The Massacre of the Innocents by Flemish Old Master Peter Paul Rubens shocked the art world when it was sold at auction for 49.5m in 2002.

The painting, which dates from 1610, was largely unknown for many years and was even attributed to another artist.

It will be hung alongside Rubens' Samson and Delilah painting, which was sold 20 years ago for 2.5m.

The Massacre of the Innocents, which depicts Roman soldiers slaughtering children on King Herod's orders, was expected to fetch between 4m and 5m.

Sotheby's Senior Old Masters Specialist George Gordon
George Gordon of Sotheby's identified the painting as Rubens
But after frenzied bidding at Sotheby's in London, the final price paid by newspaper owner David Thomson was 49,506,650.

He has loaned the painting to the National Gallery for up to three years and then it will be displayed at the Art Gallery of Ontario, in Toronto, Canada.

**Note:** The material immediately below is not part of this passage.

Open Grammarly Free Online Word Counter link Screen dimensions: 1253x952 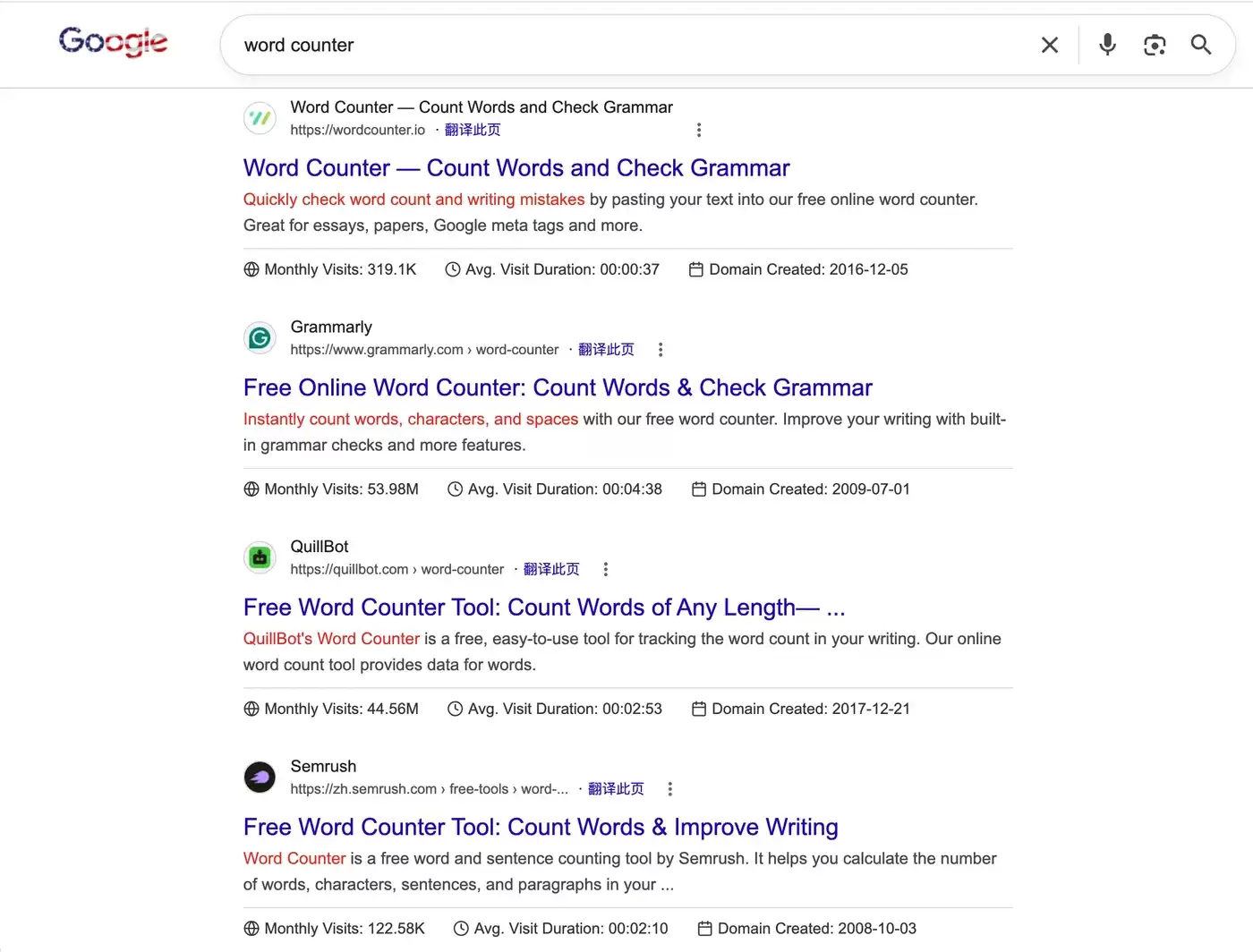(558, 387)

David Jaffe, senior curator at the National Gallery, said: "This display captures Rubens' exuberance and genius, in an unprecedented show of fiery brushwork and spine-chilling imagery."

Gruesome

The painting was the third-most expensive at any auction in the world, subject to exchange rates at the time of sale, and the dearest at a British sale.

The work was identified just weeks before by Sotheby's expert George Gordon.

It was originally assumed to have been painted by Jan van den Hoecke, a follower of Rubens.

The family that owned it had kept it hidden because of the gruesome scenes it depicts.

A spokeswoman for the National Gallery said: "It is the first time in well over 100 years that the two paintings will have hung together."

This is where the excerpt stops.